THE PROBLEM: Using the entries below, restate word for word only the lines from the one with "Task: Open overflow menu for the test.pdf row" to the final line, leaving the pictures out.

**** AVAILABLE DATA

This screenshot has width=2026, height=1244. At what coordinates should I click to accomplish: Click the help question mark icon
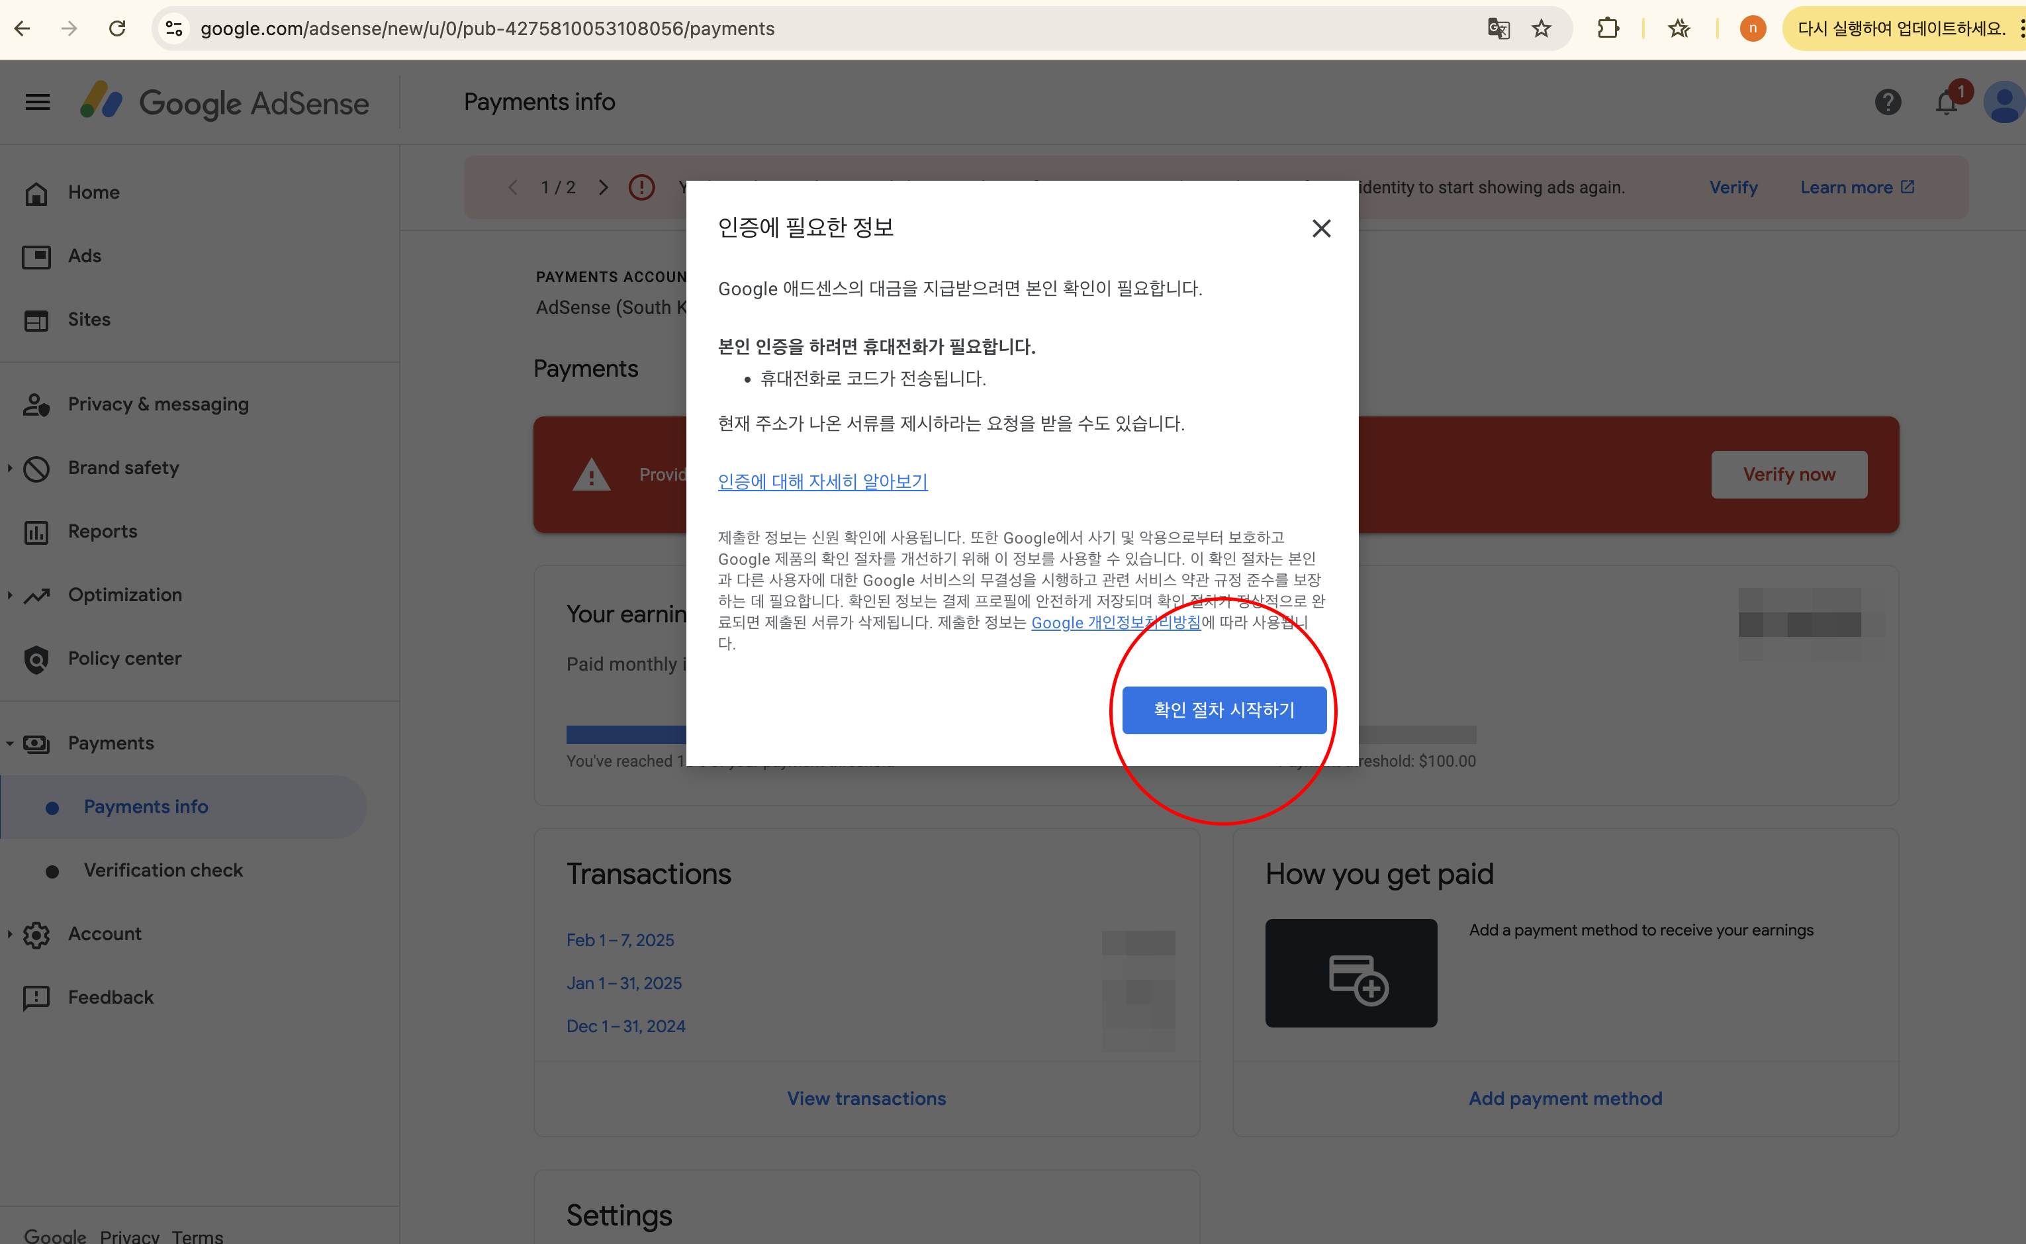pos(1887,102)
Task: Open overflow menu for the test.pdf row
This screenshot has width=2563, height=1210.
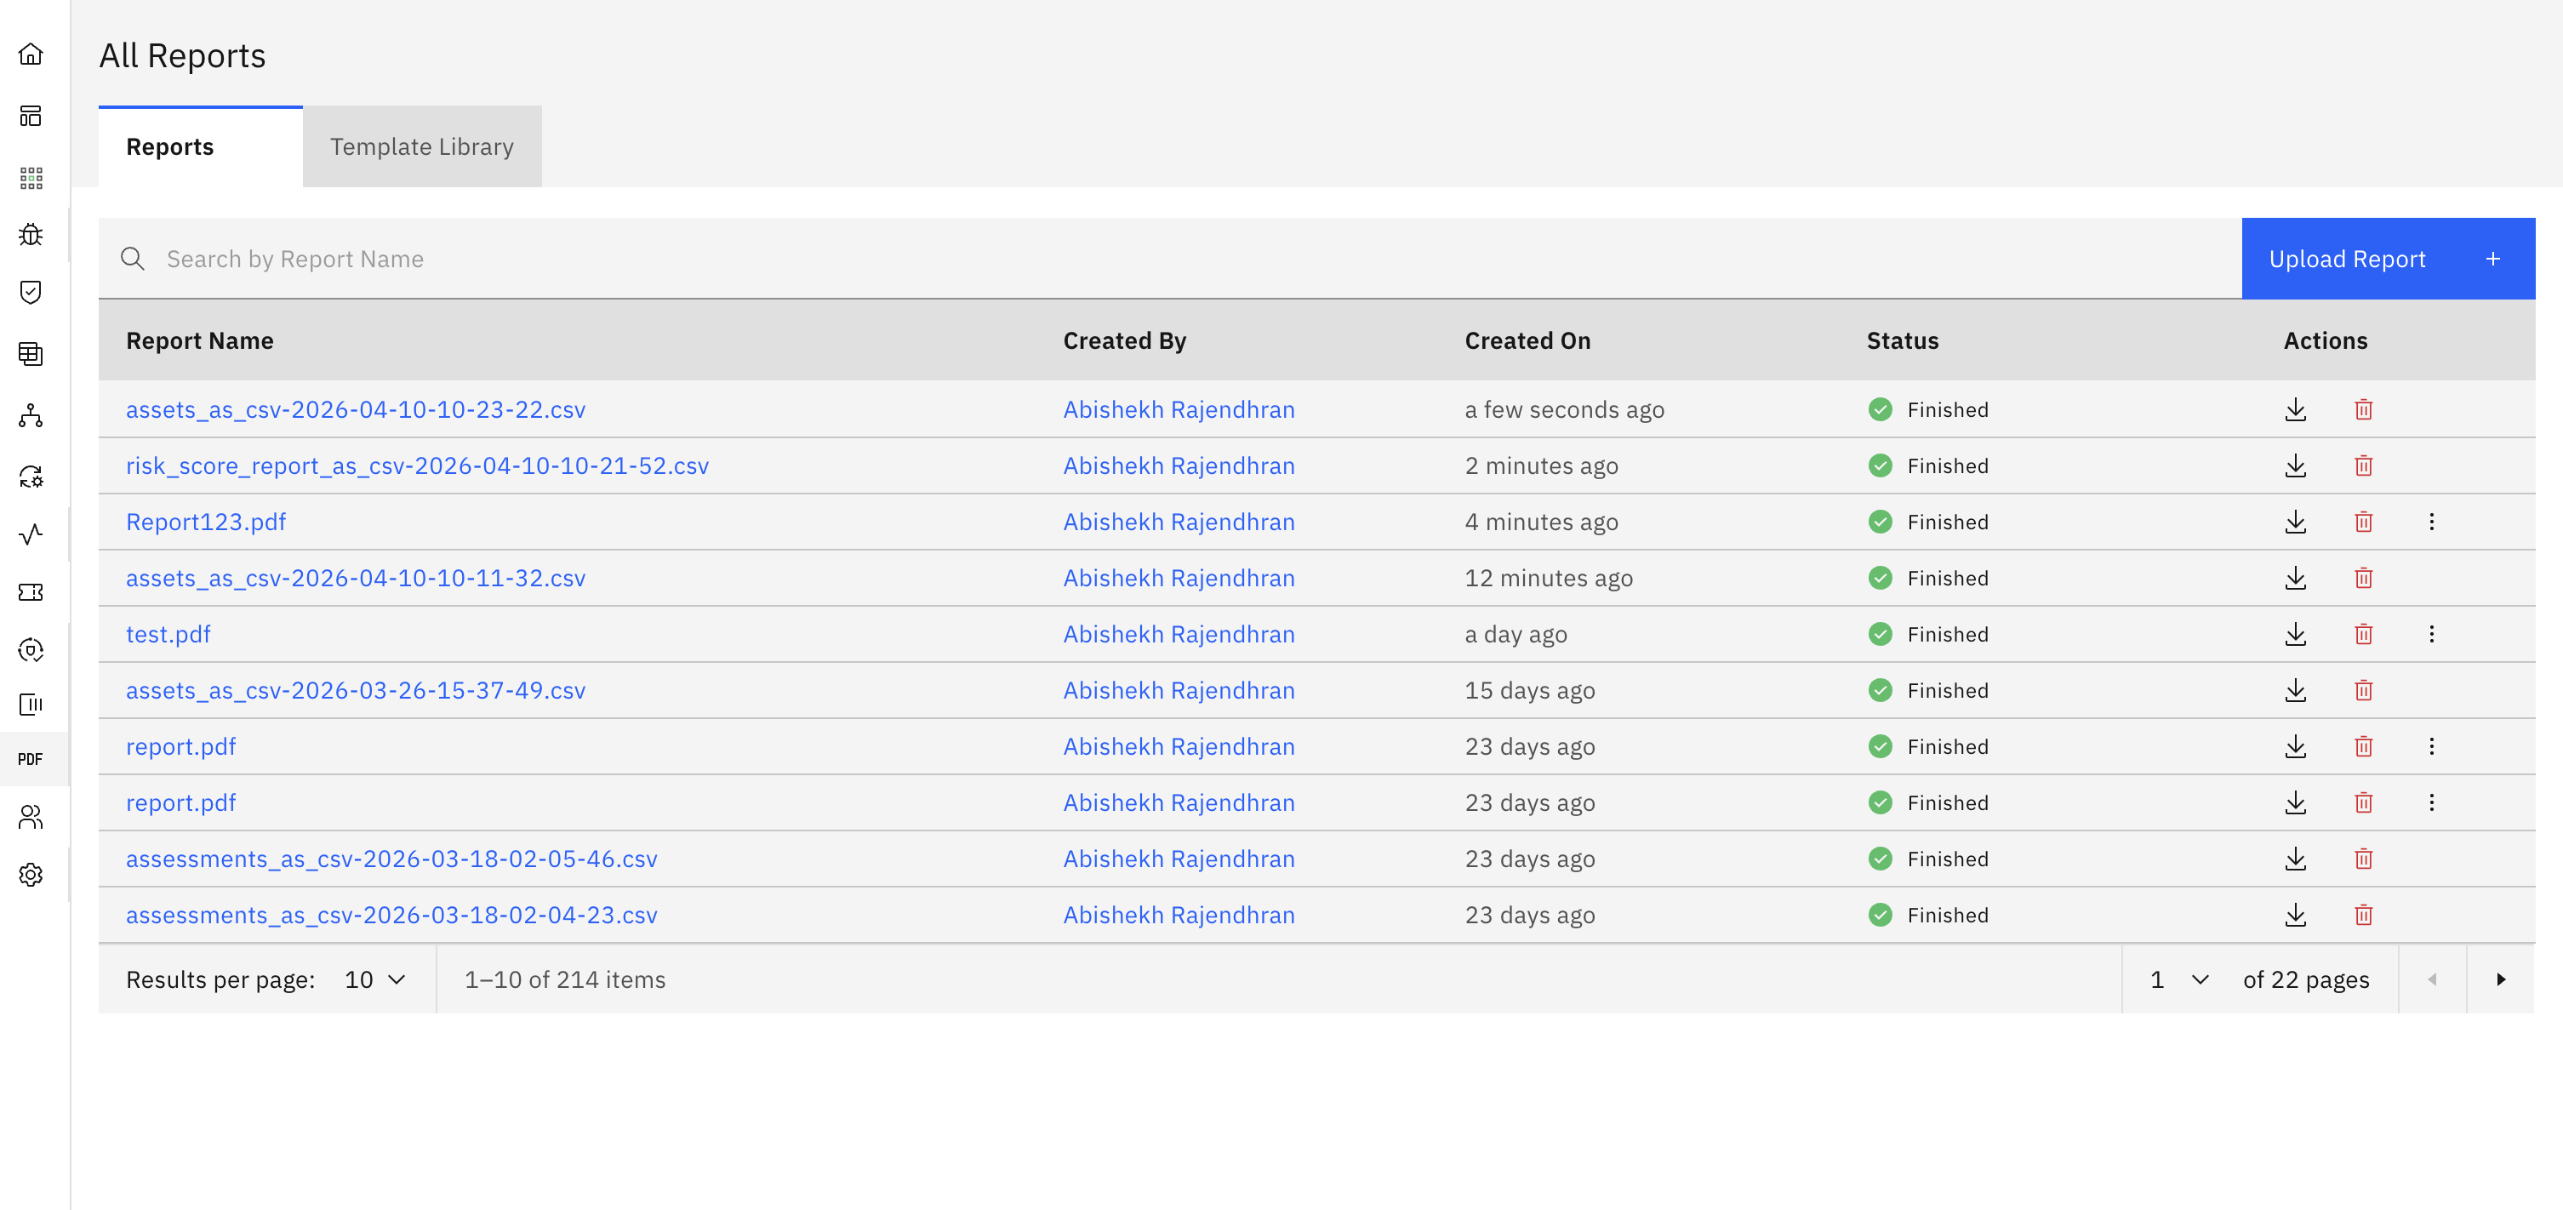Action: (x=2432, y=634)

********

RESPONSE TO THIS TASK:
Task: Open overflow menu for the test.pdf row
This screenshot has width=2563, height=1210.
Action: (x=2432, y=634)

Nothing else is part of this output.